Ordinance 5751 would have provided seed funding for the Housing Trust Fund to support gap funding for experienced developers, nonprofits, and faith based organizations to create quality affordable housing, mixed use development, and paths to homeownership throughout the Parish. The proposal was voted down on a 6-6 vote with District 12 Commissioner Louis Johnson siding with several Republican Commissioners in opposition and District 4 Commissioner Matthew Linn joined several Democrat Commissioner to vote in favor of the proposal.
“Funding for our Trust Fund would allow the Parish to leverage $1 million in seed funding with millions of outside private dollars. Over 600 cities and counties across the United States have successful Trust Funds and leverage those resources to help facilitate home ownership, rehabilitation of existing housing stock, neighborhood improvement grants, veterans housing, mixed use development, small business micro-loans. I don’t see why we wouldn’t utilize a proven national best practice here in Caddo Parish. ” – Commissioner Steven Jackson
The Parish created the E. Edward Housing Trust Fund in April 2017 to honor the life and legacy of the late Reverend Dr. E. Edward Jones (pictured). Jones was the patriarch of the Galilee Baptist Church for more than five decades. He was instrumental in leading the legal efforts to desegregate Caddo Parish School and desegregating the at-large form of government for the Caddo Parish Policy Jury (now the Caddo Commission) which prevented African Americans from serving on the Police Jury. In 2003, Dr. Jones helped develop an area around Galilee Baptist Church into 76 new apartment homes. It opened the door for low and moderate income for Shreveport families.

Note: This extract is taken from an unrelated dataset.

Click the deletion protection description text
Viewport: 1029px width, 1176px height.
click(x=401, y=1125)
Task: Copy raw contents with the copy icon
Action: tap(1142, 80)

Several Commissioners including Commissioner Lyndon B. Johnson advocated for funding the Trust Fund noting, “When homes are built for homeowners they are put back onto the property tax rolls and contribute to an increase in quality of life for all of Caddo Parish to benefit.” Pointing out that the Caddo Parish has funding multiple projects before, Commissioner Matthew Linn cited the Parish’s previous investment in ACCION’s revolving loan for small business was returned 100% with interest.
The United Way of Northwest Louisiana’s Asset-Limited, Income Constrained, Employed nicknamed ALICE Report cited housing as a critical need in its 2015 and 2016 report. “ALICE is a group of people who work hard but still cannot afford to make ends meet,” Sarah Berthelot, CEO of Louisiana Association of United Ways, wrote in the report’s opening. The nonprofit reported that more than 18,000 renters in Caddo Parish - or 48 percent - pay more than 30 percent of their total income for housing, making them "housing burdened." More than 40 percent of all Louisiana families can’t afford basic expenses of housing, food, child care, transportation or health care, according to the report. The creation of the Trust Fund was intended to be a tool in the tool box to help Caddo parish reduce renters and to reduce the percentage of people identified as cost burdened.
It is my plan to clear up any confusion that any commissioner may have with the proposal’s language and reintroduce it at a future meeting. I hope all of the opposing Commissioners will work with me in good faith to identify his issues with the previous proposal. I have an open mind on most things and will work to with anyone who has a heart to see working individuals have an opportunity for continual upward mobility.